Page excerpt –

Metamath Proof Explorer

Theorem rexabsle2

Description: An indexed set of absolute values of real numbers is bounded if and only if the original values are bounded above and below. (Contributed by Glauco Siliprandi, 23-Oct-2021)

	Ref	Expression
Hypotheses	rexabsle2.1	$⊢ Ⅎ x φ$
	rexabsle2.2	$⊢ (φ \land x \in A) \to B \in ℝ$
Assertion	rexabsle2	$⊢ φ \to (\exists y \in ℝ \forall x \in A \|B\| \leq y \leftrightarrow (\exists y \in ℝ \forall x \in A B \leq y \land \exists y \in ℝ \forall x \in A y \leq B))$

Proof

Step	Hyp	Ref	Expression
1		rexabsle2.1	$⊢ Ⅎ x φ$
2		rexabsle2.2	$⊢ (φ \land x \in A) \to B \in ℝ$
3	1 2	rexabsle	$⊢ φ \to (\exists y \in ℝ \forall x \in A \|B\| \leq y \leftrightarrow (\exists y \in ℝ \forall x \in A B \leq y \land \exists y \in ℝ \forall x \in A y \leq B))$

Data listing –
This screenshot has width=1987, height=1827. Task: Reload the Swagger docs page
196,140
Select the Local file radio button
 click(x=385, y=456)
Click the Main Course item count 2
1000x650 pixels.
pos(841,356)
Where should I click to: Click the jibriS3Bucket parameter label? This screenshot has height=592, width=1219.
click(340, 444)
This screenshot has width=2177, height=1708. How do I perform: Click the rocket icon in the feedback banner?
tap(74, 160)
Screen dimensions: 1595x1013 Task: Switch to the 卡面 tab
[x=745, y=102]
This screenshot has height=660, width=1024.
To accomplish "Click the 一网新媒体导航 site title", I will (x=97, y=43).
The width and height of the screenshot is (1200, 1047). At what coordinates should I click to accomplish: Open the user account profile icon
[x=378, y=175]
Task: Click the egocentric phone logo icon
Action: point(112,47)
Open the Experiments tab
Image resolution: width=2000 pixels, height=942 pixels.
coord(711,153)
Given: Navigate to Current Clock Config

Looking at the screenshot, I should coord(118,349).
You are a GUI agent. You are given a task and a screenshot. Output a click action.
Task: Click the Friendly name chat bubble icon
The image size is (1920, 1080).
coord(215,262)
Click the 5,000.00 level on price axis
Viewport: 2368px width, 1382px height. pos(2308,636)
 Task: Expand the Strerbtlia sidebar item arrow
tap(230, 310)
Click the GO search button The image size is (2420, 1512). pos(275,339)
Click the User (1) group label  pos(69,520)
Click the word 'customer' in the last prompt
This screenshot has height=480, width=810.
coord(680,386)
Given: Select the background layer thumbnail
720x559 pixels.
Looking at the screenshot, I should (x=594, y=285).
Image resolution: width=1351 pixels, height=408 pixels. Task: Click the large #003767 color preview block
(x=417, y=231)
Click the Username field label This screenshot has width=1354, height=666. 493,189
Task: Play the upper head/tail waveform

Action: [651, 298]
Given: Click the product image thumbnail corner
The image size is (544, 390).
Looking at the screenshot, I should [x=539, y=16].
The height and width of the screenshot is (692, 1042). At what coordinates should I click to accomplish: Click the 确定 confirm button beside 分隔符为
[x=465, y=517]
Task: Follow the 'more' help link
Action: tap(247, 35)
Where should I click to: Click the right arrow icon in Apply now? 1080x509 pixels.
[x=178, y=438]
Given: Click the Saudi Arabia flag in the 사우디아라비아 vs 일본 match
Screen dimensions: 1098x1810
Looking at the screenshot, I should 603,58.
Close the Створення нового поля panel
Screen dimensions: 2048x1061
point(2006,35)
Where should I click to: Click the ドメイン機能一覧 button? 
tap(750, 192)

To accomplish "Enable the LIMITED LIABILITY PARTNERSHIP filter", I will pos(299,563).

To do –
(1) According to the Metamath page, who contributed theorem rexabsle2?
(2) Swap "background" for "base" in the records, in everything from the line containing "Given: Select the background layer thumbnail" down to the line containing "(x=417, y=231)". Return only those lines, with everything else unchanged.

Answers –
(1) Glauco Siliprandi

(2)
Given: Select the base layer thumbnail
720x559 pixels.
Looking at the screenshot, I should (x=594, y=285).
Image resolution: width=1351 pixels, height=408 pixels. Task: Click the large #003767 color preview block
(x=417, y=231)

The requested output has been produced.